Oxytocin in Singleton and Multiple Pregnancies

Oxytocin (OT) is the principal neurohormone governing the onset and progression of human labour. While its role in uterine contractility has been understood since Dale’s pioneering extract experiments of 1906, the nuanced differences in oxytocin physiology between singleton and multiple pregnancies – twins, triplets, and higher-order gestations – have only recently come into sharper scientific focus. This article reviews current evidence on oxytocin receptor expression, plasma concentration kinetics, and the clinical implications of OT signalling in singleton versus multiple pregnancies, with particular attention to preterm labour risk and induction protocols.

Oxytocin: A Brief Physiological Overview

Oxytocin is a cyclic nonapeptide synthesised in magnocellular neurones of the hypothalamic paraventricular (PVN) and supraoptic (SON) nuclei and released from the posterior pituitary into the systemic circulation (Gimpl & Fahrenholz, 2001). During pregnancy, OT acts on the myometrium through the oxytocin receptor (OXTR), a G-protein-coupled receptor whose expression increases dramatically across gestation. The molecular structure of oxytocin – a disulphide-bridged ring with a three-residue tail – permits rapid enzymatic degradation by oxytocinase (leucyl/cystinyl aminopeptidase, LNPEP), which rises throughout pregnancy as a protective brake against premature uterine activity (Tsujimoto et al., 1992).

Colloquially known as the “cuddle hormone”, oxytocin’s reproductive functions extend far beyond social bonding. In pregnancy, it orchestrates a feed-forward cascade – the Ferguson reflex – whereby cervical distension triggers pulsatile OT release, amplifying contractions until delivery is complete (Ferguson, 1941).

Oxytocin Dynamics in Singleton Pregnancy

Plasma Oxytocin Concentrations Across Gestation

In singleton pregnancies, maternal plasma OT concentrations remain relatively low through the first and second trimesters, typically 1–4 pg/mL, before rising modestly in the third trimester. The most dramatic increases occur during active labour, when pulsatile release produces peaks of 10–40 pg/mL (Fuchs et al., 1991). Importantly, basal OT levels in late pregnancy do not reliably predict spontaneous labour onset; rather, it is the upregulation of myometrial OXTR density that determines uterine sensitivity.

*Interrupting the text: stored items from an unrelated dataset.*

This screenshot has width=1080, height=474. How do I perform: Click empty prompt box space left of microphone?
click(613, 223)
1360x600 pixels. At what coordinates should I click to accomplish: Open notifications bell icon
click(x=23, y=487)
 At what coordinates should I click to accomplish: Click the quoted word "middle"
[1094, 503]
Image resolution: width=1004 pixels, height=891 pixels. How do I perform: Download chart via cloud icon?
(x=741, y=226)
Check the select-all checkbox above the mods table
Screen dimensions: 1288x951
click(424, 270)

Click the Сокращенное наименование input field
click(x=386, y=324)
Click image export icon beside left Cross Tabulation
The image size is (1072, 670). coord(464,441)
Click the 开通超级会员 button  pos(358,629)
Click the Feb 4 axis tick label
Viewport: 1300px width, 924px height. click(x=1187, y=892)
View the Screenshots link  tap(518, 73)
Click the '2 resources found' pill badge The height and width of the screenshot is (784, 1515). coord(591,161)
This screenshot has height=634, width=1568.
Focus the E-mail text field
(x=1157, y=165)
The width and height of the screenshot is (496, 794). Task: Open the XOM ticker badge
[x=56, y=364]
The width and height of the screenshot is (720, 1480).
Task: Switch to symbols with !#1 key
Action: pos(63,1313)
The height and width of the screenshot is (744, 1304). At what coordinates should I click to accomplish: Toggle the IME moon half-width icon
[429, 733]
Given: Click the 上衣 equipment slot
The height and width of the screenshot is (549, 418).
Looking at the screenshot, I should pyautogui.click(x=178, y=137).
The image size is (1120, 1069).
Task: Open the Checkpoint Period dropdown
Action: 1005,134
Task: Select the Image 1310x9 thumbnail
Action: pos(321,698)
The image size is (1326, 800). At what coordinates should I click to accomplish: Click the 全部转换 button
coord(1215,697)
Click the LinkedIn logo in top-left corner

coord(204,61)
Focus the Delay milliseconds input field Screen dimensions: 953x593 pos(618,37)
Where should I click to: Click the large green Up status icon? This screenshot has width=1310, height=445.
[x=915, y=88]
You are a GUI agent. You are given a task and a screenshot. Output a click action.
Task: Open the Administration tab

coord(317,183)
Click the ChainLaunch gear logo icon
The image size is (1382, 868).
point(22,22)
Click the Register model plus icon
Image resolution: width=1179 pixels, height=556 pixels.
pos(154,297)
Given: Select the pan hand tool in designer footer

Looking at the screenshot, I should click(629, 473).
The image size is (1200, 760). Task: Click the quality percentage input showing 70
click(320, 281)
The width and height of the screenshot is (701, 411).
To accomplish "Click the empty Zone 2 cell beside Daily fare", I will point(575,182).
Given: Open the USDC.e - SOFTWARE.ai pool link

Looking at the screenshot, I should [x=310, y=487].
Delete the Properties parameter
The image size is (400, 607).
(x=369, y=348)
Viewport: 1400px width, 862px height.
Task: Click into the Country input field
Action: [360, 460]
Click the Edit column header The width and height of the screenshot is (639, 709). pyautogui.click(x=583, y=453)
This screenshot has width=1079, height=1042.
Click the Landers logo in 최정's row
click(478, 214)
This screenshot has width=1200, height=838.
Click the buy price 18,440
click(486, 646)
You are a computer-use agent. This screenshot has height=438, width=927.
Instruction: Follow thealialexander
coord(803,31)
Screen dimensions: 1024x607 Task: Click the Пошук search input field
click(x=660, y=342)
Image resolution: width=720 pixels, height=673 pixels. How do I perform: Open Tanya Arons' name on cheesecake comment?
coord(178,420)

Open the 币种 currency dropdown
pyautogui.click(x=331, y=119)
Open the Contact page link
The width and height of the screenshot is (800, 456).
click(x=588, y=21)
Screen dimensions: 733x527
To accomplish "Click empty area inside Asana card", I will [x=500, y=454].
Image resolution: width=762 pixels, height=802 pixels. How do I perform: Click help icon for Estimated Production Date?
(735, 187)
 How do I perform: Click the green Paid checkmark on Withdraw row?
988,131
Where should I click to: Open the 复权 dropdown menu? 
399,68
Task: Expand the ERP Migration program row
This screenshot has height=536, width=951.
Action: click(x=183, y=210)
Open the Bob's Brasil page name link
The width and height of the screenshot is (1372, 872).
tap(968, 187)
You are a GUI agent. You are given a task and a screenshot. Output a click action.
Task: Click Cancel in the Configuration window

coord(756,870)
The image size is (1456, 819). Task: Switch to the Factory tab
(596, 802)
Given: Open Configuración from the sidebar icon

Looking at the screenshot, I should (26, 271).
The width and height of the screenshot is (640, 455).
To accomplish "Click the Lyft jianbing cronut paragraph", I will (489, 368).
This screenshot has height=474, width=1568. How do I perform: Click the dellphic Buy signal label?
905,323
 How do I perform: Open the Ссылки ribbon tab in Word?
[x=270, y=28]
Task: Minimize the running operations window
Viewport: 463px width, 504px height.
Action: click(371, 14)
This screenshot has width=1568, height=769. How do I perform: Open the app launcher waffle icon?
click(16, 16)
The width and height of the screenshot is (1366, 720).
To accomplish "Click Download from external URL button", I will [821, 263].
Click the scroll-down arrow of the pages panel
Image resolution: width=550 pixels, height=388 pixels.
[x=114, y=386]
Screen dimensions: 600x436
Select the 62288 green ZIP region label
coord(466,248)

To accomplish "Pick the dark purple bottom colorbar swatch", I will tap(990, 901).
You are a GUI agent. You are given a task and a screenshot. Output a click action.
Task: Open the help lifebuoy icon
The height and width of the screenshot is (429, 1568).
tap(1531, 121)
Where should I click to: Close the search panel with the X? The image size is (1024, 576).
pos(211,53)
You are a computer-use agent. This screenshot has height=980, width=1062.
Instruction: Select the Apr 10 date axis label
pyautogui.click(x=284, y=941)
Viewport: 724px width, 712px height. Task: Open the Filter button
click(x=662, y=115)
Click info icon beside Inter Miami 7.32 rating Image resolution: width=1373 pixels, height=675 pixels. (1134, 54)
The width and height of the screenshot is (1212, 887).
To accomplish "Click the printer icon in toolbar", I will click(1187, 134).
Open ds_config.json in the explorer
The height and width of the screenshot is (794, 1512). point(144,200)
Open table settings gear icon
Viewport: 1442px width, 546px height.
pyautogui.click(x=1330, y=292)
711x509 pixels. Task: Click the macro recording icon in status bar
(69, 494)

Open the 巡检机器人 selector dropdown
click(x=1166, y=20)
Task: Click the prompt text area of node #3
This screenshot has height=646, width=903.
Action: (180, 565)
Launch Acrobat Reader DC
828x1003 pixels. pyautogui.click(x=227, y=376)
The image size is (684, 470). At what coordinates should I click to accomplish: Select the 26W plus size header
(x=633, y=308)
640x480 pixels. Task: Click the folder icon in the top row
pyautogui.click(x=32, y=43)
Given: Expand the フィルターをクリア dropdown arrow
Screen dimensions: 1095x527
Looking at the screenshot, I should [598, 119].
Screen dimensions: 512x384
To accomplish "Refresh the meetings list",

Oxytocin Receptor Expression in the Singleton Myometrium

OXTR mRNA and protein expression in myometrial biopsies increase roughly 100- to 200-fold between early pregnancy and term (Kimura et al., 1996). This upregulation is driven primarily by rising oestrogen-to-progesterone ratios and by inflammatory cytokines such as interleukin-1β and interleukin-6. Functional studies show that the contractile response of isolated myometrial strips to oxytocin parallels receptor density: strips taken at 38–40 weeks generate significantly greater force than those from 28–32 weeks (Phaneuf et al., 2000).

Decidual OXTR expression also increases at term, contributing to prostaglandin F2α (PGF2α) production via phospholipase C activation, further reinforcing the contractile cascade. The coordinated timing of receptor upregulation, declining progesterone action, and prostaglandin synthesis creates the “parturition programme” in singleton gestations (Mesiano et al., 2002).

Oxytocin in Multiple Pregnancies: Key Differences

Uterine Distension and Mechanotransduction

Multiple pregnancies impose substantially greater mechanical stretch on the myometrium. By 32 weeks, mean uterine volume in twin pregnancies exceeds that of singleton gestations at term (Santolaya-Forgas et al., 1997). Myometrial stretch activates mechanosensitive ion channels and upregulates gap junction protein connexin-43 (Cx43), which enhances electrical coupling between smooth muscle cells (Ou et al., 1997). Critically, stretch also increases OXTR expression independently of hormonal cues: in vitro studies using cultured human myometrial cells subjected to cyclic strain demonstrate a two- to three-fold rise in OXTR mRNA within 24 hours (Terzidou et al., 2005).

This mechanotransduction pathway means that the myometrium in twin and higher-order pregnancies may become oxytocin-responsive at earlier gestational ages than in singletons – a key factor in the elevated preterm birth rate observed in multiples.

Plasma Oxytocin Levels in Twin Pregnancies

Comparative studies of plasma OT in singleton versus twin pregnancies have produced nuanced findings. Amico et al. (1986) reported that maternal OT levels in twin gestations were not significantly higher than in singletons during the antepartum period, suggesting that plasma concentration alone does not account for the earlier labour onset seen in multiples. However, Thornton et al. (1995) demonstrated that the pulsatile release pattern during twin labour shows higher amplitude bursts, potentially reflecting greater stimulation from dual-cervix distension and increased uterine wall tension.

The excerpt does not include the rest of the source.